As annual inflation in Canada hits its highest point in more than 30 years, interest rates could rise faster and higher, making mortgages and bank loans more expensive.
But consumers are unlikely to feel their pocketbooks tighten further when it comes to interest rates on their credit cards, which shouldn’t be affected by rate hikes.
“There is no direct correlation,” according to Natasha Macmillan, director of day-to-day banking and credit card specialist at Ratehub.ca, an online website that allows Canadians to find and compare different financial products, including credit cards.
Macmillan says credit card interest rates have generally not kept up with rate hikes or cuts issued by the central bank.

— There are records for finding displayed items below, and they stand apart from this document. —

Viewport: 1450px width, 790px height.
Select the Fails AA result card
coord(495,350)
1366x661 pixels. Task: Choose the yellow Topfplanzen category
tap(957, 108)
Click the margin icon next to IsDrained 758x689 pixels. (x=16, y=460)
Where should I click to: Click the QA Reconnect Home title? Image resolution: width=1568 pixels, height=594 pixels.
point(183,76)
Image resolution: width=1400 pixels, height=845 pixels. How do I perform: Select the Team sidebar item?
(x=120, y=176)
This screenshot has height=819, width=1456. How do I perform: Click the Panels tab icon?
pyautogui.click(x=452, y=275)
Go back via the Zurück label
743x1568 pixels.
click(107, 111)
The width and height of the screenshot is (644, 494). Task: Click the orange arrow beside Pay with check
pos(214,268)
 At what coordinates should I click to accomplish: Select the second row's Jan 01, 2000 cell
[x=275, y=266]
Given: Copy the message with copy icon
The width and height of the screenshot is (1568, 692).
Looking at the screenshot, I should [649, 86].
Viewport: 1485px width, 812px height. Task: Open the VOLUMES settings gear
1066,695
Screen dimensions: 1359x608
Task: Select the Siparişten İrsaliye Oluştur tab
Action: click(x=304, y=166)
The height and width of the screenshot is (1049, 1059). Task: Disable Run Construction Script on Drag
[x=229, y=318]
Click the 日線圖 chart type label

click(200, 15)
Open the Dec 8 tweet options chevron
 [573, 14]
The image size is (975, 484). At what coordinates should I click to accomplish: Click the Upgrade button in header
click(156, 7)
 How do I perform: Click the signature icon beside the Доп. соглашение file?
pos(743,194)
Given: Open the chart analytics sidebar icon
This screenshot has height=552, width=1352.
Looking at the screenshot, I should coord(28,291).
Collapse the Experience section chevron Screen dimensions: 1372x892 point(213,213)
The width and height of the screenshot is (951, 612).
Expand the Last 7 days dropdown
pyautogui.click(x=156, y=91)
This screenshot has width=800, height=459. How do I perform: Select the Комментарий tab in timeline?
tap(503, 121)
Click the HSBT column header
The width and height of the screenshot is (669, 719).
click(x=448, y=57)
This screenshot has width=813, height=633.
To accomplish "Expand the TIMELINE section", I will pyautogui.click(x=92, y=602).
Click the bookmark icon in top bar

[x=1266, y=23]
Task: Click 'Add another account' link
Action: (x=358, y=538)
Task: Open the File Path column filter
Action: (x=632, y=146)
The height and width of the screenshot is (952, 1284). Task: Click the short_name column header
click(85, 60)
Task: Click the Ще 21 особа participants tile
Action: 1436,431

“They generally haven’t seen a lot of swings, especially lately. That’s why we don’t expect any kind of significant change and certainly no correlation with the target interest rate that we’re seeing.
Earlier this month, the Bank of Canada raised its benchmark rate by half a percentage point to one per cent, the biggest hike in more than 30 years, and warned that further rate hikes were ahead. coming. The benchmark rate has remained below 3% since the 2008 financial crisis.
Credit card issuers typically make money in a variety of ways, such as charging transaction fees to businesses and interest to cardholders.
According to a 2019 Research Report published by the Government of Canada.
Since interest rates on reward credit cards are generally set at around 19.99% in Canada, a significant portion of Canadians pay a high amount of interest, the government notes. The cash advance interest rate for credit cards is even higher, ranging from 21.99% to 24.99%, according to Ratehub.ca. There are also low-interest credit cards that only charge around 10 to 12 percent, Macmillan says.
The government notes that credit card interest rates can increase five percent or more if the required minimum monthly installments are not paid by the due date, an increase which may be temporary or permanent.